“The median grade in Harvard College is indeed an A-,” the school’s dean of education said today, according to the student newspaper. Even more stunning: “The most frequently awarded grade in Harvard College is actually a straight A.”
That ought to dispel any notion that Harvard is tough on its students. Grade inflation may be a victimless crime, but what is the point of having a range of grades if half of them are A- or higher?
Accusations of grade inflation flare up frequently at Harvard and other college campuses. Harvard, in particular, has been accused of grading more softly than some of its rivals in the Ivy League.

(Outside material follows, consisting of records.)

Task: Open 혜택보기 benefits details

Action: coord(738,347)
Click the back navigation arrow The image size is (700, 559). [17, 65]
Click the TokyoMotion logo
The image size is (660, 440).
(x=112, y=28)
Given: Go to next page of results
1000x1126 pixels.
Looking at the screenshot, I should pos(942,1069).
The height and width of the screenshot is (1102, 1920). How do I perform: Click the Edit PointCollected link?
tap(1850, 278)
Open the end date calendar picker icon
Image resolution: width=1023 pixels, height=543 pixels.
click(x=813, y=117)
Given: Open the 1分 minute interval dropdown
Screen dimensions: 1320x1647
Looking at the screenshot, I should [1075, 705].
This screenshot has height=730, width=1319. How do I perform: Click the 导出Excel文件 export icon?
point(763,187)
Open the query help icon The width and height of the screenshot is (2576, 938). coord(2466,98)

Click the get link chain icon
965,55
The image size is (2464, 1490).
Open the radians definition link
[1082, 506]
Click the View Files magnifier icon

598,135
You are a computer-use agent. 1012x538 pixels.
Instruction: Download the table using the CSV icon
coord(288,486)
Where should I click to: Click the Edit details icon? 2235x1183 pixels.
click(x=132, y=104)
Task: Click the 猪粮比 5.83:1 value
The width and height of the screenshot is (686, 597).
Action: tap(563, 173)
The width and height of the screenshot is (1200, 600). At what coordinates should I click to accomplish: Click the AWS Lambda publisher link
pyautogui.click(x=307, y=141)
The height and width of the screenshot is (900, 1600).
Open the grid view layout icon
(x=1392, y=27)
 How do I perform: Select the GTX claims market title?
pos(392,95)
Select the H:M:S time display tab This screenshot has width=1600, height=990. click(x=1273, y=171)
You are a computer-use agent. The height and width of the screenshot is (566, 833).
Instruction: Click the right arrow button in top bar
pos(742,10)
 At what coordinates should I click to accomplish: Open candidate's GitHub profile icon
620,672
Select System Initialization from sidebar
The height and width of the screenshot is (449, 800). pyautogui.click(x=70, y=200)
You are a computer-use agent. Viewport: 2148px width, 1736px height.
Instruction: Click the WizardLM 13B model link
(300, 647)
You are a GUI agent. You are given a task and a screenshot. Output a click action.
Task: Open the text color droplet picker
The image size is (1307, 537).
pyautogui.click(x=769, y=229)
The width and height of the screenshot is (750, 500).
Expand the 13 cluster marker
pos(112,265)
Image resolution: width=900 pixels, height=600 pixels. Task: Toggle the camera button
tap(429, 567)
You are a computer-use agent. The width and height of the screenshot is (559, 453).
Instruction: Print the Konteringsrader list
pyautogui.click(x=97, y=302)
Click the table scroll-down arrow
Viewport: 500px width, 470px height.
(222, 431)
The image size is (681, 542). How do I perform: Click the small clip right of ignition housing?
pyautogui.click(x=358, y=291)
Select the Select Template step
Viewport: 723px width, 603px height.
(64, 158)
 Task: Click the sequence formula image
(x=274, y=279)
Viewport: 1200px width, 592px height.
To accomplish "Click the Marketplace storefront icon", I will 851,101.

Larry Summers, the former US Treasury secretary, was highly critical of the practice while he was president of the university. After he stepped down, he told an interviewer: “Ninety percent of Harvard graduates graduated with honors when I started. The most unique honor you could graduate with was none.”There are clear incentives to inflate grades. For professors, it makes life easier to just give everybody an A. Nobody complains about getting an undeserved A. For institutions, your graduates are more competitive in graduate school admissions if they have "perfect" transcripts. What if Harvard suddenly decided that all professors had to make their mean grade a 75, with a standard deviation of 10? Then the top law schools, med schools, and business schools would be full of Yale, Princeton, and Stanford grads.
The problem is that these grades are meaningless to the student. If you get an A, you tend to think that you mastered the subject at hand. But what if everyone in the class got an A? Does that mean that everyone mastered the subject equally well? Of course not.
Even at Harvard, there is significant variation among students with regard to talent and effort and it irks the psychometrician in me that letter grades are not differentiating the more talented and harder working from their counterparts. The simplest solution would be to abandon letter grades and to issue grades on a 60 to 100 scale. Those 90 to 100 scores would all still be As and A minuses, but there could be a big difference between a 91 and a 98.
A class ranking system would be far superior than traditional letter grades in most courses. Give everybody As, sure -- but make sure that each student is clear that his A means that he was, for example, 17th best out of 34 students.
I wonder how much of this is a product of Harvard;s tough admissions policy. It's full of highly competitive kids used to be at the top. It's got to be shocking and stresssful to be suddenly thrown into that pool; not everyone can be The Best ... unless you redefine "Best."